One famous case is two young women who took some pretty rocks from the ground and made necklaces out of them, only to immediately be besieged with bad luck, strange ashes on their skin, and even an earthquake that struck their town. In another instance a German tourist took an old bottle and upon returning home had a traffic accident and his son had a bike accident in quick succession, both times when they happened to have had the bottle with them. The list goes on and on, and the ranger’s office receives hundreds of letters and packages from people sending the stolen objects back, often with letters of apology which range from short notes to sprawling pages detailing the victim’s various woes. One letter typical of these reads as follows:
I am SORRY! One year ago around the 4th of July I was visiting the Ghost Town. I had been there many times before but had always followed the regulations about collecting. This trip was different, I collected some items here and there and brought them home. I was a visitor again this year, and while I was in the museum I read the letters of others who had collected things and had “bad luck.” I started to think about the car accident, the loss of my job, my continuing illness and other bad things that have “haunted” me for the past year since my visit and violation. I am generally not superstitious but . . . Please find enclosed the collectibles I “just couldn’t live without,” and ask the spirits to see my regret.
The rangers get such letters and returned objects so often that it has become routine, with one ranger saying, “Pretty much every time the ranger goes to the post office to pick up our mail there’s a cursed artifact in there.” One idea for the curse is that this was all the doing of a clever park ranger, who started the rumor to deter people from taking things. Another theory was posited by the late paranormal investigator Ed Warren, who believed that it was caused by negative energy or vibration imprinted upon them from the grim history of the site or spiritual attachments tethered to them. Yet another is that this is all just an urban legend and people’s imaginations getting the better of them. Whatever it is, locals and some of the rangers alike seem to believe that the curse is very real. One local has said, “Fair warning for anyone that thinks this is just folklore — my life has never seen such turmoil. Please take my warning and do not remove even a speck of dust,” and park ranger Mark Pupich has given his thoughts on this as well, saying:
I believe in the hex. I don’t dare take anything and neither should anybody else. I’ve seen enough letters, talked to enough people about what can happen. People take something, then have all this bad luck. There [have] been some really sad cases.

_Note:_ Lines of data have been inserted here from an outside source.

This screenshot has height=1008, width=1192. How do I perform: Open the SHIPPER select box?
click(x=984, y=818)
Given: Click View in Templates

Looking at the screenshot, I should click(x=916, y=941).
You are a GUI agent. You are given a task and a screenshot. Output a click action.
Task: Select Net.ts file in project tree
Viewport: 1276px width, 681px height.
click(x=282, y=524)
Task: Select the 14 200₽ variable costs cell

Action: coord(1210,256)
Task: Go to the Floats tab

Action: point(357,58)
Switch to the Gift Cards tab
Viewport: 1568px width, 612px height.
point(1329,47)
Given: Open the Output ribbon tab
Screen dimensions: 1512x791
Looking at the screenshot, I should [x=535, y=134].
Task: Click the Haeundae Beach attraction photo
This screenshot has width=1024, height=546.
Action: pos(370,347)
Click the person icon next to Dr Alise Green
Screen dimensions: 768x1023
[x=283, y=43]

With the town’s tumultuous past and long history of death and violence it seems only natural that it should acrue tales of hauntings and curses, but is there anything to this all? Is the curse just a ploy to keep people from misbehaving or is it really indicative of paranormal forces lashing out? We will probably never know for sure, and in the meantime people keep seeing ghosts here and sending back stolen objects that have ruined their loves, further fueling the spooky legend of the Bodie ghost town. The town is open to visitors year round, but maybe it would be a good idea to not covertly pick up any souvenirs.